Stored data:
-- start --

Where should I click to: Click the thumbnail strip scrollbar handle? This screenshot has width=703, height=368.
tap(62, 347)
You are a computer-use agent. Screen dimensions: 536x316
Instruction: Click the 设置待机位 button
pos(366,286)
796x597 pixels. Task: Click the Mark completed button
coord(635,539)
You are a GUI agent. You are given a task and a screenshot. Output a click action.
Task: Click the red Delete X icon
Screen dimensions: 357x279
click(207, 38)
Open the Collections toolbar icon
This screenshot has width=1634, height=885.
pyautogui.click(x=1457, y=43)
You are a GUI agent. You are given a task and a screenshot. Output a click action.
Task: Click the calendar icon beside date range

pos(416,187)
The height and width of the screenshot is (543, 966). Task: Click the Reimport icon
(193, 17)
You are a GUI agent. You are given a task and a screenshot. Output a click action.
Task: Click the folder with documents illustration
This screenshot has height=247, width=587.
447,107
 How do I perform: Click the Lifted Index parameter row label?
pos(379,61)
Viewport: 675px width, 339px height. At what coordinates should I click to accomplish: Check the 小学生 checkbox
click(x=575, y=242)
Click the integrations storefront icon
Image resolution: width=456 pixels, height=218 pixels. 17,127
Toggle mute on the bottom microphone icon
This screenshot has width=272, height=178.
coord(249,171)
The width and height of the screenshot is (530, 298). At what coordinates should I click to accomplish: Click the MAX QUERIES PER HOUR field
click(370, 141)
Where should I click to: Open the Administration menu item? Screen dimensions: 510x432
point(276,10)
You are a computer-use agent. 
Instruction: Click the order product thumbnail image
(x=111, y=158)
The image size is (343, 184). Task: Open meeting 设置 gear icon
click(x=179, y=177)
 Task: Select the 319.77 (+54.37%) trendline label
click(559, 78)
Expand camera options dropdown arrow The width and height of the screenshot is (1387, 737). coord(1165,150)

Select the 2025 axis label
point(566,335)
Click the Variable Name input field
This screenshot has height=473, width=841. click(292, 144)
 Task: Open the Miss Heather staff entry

-- end --

Could you reproduce the entries above word for word, starting with the line that contains "The image size" and going on through the last line of the entries, with both of those lines included?

The image size is (343, 184). Task: Open meeting 设置 gear icon
click(x=179, y=177)
 Task: Select the 319.77 (+54.37%) trendline label
click(559, 78)
Expand camera options dropdown arrow The width and height of the screenshot is (1387, 737). coord(1165,150)

Select the 2025 axis label
point(566,335)
Click the Variable Name input field
This screenshot has height=473, width=841. click(292, 144)
 Task: Open the Miss Heather staff entry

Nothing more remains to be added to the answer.